DULUTH, Minn.—When Nick McCormack arrived on the Minnesota Duluth campus in the fall of 2014, he was part of a six-member freshman class, but the only rookie defenseman for UMD that season.
Four years later, the 24-year-old McCormack is now the only senior on the Bulldogs' blue line, surrounded by five freshmen and two sophomores who are all three years or more younger than him.
"The young guys are such different characters," said McCormack. "I'm just passing down what all the other older guys did for me. When I came in, I was the only young guy. Now it's vice-versa and I'm the only old guy. The role is flipped and it's a lot of fun."
McCormack hasn't seen the ice a ton this season, and the same can be said for senior center Sammy Spurrell since December. However, both have been key pieces for a Bulldogs team that is considered a 98-percent lock for the NCAA tournament and hosting Western Michigan at 7:07 p.m. today through Sunday in a best-of-three first round NCHC playoff series.
And that's not just lip service for a pair of veterans.
Spurrell and McCormack have been there off the ice to help look after a roster that includes 10 freshmen while also being ready to step in and perform at a high level whenever needed, like when the injury bug decimated the lineup in November or when five players were lost to the World Junior Championship in December.
"Like every guy, they are an important part of the team," UMD coach Scott Sandelin said. "When they've played, they've gone in and done a pretty good job. Those guys haven't played a ton. They've been in and out. But like I've said all year, we have a lot of guys that have been in that situation and when they've been called upon, they've been ready to go. That's a credit to them."
McCormack, a product of Elk River High School, has appeared in just seven games this season — he was robbed of an eighth thanks to a bad game-disqualification penalty handed out by an ECAC official at Dartmouth College — and 31 total over the past four years.
He has six career assists and is still searching for that first collegiate goal. His teammates tried their best to get him that goal last Saturday on Senior Night when McCormack suited up for the regular-season finale, a 4-1 home win over Nebraska-Omaha.
It proved to be one of McCormack's more memorable shifts.
"We had a faceoff with 2:20 left, and (freshman defenseman Louie Roehl) said, 'You might as well stay out here for the whole thing,'" McCormack recalled. "I laughed and said, 'Yeah right.' Sure enough, I did. The guys were trying to set me up for goals. I was posted up at the far blue line. I hadn't really done that before. It's something I'll always cherish, seeing all the guys care about you. It was a good time."

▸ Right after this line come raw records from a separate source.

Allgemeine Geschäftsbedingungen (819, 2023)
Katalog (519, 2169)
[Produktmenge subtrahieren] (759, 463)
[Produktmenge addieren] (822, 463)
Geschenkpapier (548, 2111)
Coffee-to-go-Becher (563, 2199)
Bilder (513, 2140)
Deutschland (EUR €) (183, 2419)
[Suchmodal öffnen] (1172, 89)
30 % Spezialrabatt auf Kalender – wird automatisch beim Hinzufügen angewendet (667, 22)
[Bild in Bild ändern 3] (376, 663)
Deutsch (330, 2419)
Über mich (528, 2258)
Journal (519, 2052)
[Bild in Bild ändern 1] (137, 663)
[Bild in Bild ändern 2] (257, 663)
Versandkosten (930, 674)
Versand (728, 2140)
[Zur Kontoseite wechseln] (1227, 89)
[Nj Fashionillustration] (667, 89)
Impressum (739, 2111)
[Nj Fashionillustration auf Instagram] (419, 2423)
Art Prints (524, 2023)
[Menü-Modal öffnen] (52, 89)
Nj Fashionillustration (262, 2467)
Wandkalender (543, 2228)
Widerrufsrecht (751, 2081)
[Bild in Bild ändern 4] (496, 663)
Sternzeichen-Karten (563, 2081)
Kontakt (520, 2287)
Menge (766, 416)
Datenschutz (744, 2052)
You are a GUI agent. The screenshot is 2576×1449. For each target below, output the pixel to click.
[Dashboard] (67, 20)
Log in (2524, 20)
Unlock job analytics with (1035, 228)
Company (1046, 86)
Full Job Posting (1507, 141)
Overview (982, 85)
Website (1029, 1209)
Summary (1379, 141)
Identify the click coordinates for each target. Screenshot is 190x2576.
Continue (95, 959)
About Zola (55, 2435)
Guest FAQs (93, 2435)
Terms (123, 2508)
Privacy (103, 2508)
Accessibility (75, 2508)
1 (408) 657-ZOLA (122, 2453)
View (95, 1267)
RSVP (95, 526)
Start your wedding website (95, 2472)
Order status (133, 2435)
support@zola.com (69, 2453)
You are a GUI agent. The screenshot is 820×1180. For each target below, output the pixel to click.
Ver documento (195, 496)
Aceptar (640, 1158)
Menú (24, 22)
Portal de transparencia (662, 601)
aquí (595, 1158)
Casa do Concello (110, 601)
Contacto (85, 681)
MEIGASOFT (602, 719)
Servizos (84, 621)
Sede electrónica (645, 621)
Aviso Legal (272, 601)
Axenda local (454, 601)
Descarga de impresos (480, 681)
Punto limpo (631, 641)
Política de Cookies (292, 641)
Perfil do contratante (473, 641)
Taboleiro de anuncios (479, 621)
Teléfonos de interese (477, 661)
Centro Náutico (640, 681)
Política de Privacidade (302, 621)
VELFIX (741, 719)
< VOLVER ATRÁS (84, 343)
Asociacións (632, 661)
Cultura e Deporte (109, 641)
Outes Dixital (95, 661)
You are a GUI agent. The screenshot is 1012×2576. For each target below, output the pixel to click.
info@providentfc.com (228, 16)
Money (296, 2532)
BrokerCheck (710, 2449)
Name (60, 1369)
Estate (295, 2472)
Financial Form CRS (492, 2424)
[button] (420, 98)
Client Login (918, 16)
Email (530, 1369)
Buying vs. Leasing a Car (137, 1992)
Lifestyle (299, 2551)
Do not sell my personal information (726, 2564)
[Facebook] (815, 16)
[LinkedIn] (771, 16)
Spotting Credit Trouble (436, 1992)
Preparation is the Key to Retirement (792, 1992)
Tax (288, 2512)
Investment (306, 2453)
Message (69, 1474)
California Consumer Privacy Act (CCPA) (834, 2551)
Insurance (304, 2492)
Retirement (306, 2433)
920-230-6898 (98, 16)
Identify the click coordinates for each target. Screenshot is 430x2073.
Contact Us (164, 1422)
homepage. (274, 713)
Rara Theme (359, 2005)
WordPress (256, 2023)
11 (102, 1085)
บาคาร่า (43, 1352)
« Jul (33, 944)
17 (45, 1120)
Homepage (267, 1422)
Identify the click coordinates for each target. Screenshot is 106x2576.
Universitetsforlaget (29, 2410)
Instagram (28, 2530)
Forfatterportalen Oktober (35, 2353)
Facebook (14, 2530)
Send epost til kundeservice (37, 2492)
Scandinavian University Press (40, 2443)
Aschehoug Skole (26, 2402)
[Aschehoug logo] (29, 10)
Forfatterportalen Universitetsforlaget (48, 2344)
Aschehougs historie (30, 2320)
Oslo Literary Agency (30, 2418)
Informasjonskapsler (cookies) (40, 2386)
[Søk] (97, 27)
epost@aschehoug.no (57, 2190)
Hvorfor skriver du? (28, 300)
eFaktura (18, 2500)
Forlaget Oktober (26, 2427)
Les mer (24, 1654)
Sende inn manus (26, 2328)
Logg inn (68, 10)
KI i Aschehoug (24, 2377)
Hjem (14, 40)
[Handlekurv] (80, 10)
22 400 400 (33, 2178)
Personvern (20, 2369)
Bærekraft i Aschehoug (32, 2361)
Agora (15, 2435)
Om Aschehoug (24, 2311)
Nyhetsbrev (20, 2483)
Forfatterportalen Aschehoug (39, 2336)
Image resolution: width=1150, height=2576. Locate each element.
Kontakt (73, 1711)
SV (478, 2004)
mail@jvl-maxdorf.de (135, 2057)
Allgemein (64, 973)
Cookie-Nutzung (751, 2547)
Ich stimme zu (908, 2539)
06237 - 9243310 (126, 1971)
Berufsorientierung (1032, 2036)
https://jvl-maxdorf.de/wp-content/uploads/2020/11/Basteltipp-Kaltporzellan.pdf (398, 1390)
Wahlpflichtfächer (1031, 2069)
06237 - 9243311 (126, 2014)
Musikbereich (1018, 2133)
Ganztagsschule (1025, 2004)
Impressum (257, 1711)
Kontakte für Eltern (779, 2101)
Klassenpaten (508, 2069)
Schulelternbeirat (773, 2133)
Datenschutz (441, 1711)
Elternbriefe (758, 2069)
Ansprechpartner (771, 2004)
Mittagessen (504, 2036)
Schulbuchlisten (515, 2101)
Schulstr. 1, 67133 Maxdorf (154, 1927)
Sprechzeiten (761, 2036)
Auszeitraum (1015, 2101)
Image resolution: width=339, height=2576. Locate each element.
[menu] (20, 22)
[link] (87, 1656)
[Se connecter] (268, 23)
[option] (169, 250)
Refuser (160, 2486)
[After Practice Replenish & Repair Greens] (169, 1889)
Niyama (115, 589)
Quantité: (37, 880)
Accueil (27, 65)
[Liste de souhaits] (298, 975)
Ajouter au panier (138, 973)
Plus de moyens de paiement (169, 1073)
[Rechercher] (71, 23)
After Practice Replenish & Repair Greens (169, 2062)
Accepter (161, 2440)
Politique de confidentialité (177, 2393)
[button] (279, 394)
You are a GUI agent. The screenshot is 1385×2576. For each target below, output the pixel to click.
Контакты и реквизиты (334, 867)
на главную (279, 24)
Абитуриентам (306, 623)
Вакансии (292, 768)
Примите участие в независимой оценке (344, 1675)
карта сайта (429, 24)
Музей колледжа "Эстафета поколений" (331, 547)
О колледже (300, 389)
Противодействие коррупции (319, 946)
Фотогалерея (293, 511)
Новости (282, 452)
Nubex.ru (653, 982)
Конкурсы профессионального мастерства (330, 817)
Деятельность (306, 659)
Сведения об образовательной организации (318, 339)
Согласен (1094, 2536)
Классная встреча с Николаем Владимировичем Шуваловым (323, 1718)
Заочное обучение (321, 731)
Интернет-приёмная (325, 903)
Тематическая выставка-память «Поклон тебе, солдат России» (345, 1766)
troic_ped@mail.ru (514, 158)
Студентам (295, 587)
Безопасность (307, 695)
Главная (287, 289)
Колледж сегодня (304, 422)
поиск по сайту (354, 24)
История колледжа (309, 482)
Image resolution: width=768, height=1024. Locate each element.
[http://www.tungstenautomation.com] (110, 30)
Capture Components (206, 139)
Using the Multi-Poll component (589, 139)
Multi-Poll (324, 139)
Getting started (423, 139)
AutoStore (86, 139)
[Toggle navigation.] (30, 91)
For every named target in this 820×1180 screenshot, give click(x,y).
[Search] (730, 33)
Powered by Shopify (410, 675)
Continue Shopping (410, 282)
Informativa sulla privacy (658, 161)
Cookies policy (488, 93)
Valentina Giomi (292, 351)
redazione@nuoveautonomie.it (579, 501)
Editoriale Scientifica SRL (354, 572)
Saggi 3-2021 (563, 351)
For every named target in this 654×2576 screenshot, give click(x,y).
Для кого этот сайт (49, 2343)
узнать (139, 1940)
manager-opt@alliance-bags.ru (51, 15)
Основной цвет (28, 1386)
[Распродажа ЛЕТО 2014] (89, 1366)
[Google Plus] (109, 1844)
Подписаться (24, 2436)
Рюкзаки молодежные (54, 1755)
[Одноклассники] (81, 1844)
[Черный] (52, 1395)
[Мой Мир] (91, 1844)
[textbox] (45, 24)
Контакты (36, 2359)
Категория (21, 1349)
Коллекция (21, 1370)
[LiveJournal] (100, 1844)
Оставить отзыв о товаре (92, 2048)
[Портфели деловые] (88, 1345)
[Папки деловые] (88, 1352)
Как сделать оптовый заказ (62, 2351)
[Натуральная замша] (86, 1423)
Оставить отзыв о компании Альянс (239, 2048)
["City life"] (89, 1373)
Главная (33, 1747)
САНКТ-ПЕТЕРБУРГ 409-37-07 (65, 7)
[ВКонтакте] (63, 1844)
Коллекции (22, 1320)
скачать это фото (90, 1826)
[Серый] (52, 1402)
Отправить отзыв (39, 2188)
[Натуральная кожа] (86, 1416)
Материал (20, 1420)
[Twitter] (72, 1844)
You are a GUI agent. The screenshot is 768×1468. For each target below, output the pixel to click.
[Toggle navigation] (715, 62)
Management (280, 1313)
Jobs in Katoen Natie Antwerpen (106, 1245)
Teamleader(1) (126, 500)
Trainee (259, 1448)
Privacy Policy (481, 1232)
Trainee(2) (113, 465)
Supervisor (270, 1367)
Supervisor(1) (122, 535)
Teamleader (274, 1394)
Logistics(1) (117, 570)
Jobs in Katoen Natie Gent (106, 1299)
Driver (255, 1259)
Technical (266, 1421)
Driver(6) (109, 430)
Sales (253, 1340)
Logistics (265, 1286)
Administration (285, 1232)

Spurrell, a 25-year-old fifth-year senior from Sherwood Park, Alberta, has suited up 15 times this season, with 12 of those games coming in November and December. He has seven goals and five assists in 92 career games, with two goals and two assists coming in the 29 games he played last season during the run to the Frozen Four.
Sandelin called Spurrell a smart, consistent hockey player who is a solid defensive centerman and an effective penalty killer. Sandelin said he likes Spurrell's constant readiness and that the consistency is always there, whether he's playing on a regular basis or not.
Spurrell has been especially strong the past two seasons centering the fourth line between senior wing Blake Young and junior wing Billy Exell, Sandelin said.
"It's just easy. We just go out there and it just clicks," Spurrell said of Young, Exell and himself — known as the YES line. "We really don't have to try anything too fancy. We just play a simple game. We mesh really well together and have great chemistry. It seems not to matter whether we were apart or not. When we get back together, it's like we haven't missed a beat."
Like McCormack with the defensemen, Spurrell said he's taken on a strong off-ice leadership role with the team's younger players, some of whom came right to college out of high school this season.
Spurrell said at times, "I feel like a dad because I'm so old," even telling stories from his younger days as a Bulldog to help the underclassmen through certain situations.
"I'm not sure if they get anything out of it, but I like to hope so," Spurrell said with a laugh.
For both Spurrell and McCormack, the 2018 NCHC and NCAA postseasons are likely their last days playing high-level competitive hockey.
McCormack said he's open to playing professionally if an opportunity came along, but he's also set to graduate with a degree in communications this year. And thanks to a family connection, he's got a job already lined up at State Farm Insurance, where he's been doing some work the past few summers.
Spurrell, who missed almost all of his sophomore season due to a back injury, completed an accounting degree last year and is wrapping up a major in financial markets this spring. He's finishing the 150 credits he needs for his CPA title (Certified Public Accountant) and since January has been doing financial advising for Northwest Mutual.
He, too, has considered playing pro hockey, but the issues with his back tell him it's time to hang up his skates.
"I think I'm ready," Spurrell said. "It's going to be sad. Hockey has been my first love and it's been with me for 23 years. It's going to be tough to let go, but there is always life after hockey."
Western Michigan at UMD
What: NCHC best-of-three first-round playoff series
When: 7:05 p.m. today/Saturday/Sunday (if necessary)
Where: Amsoil Arena
TV: KBJR today and Saturday/My 9 on Sunday
Radio: KDAL-AM 610/KDAL-FM 103.9
Internet: KDAL610.com (audio); nchc.tv (video)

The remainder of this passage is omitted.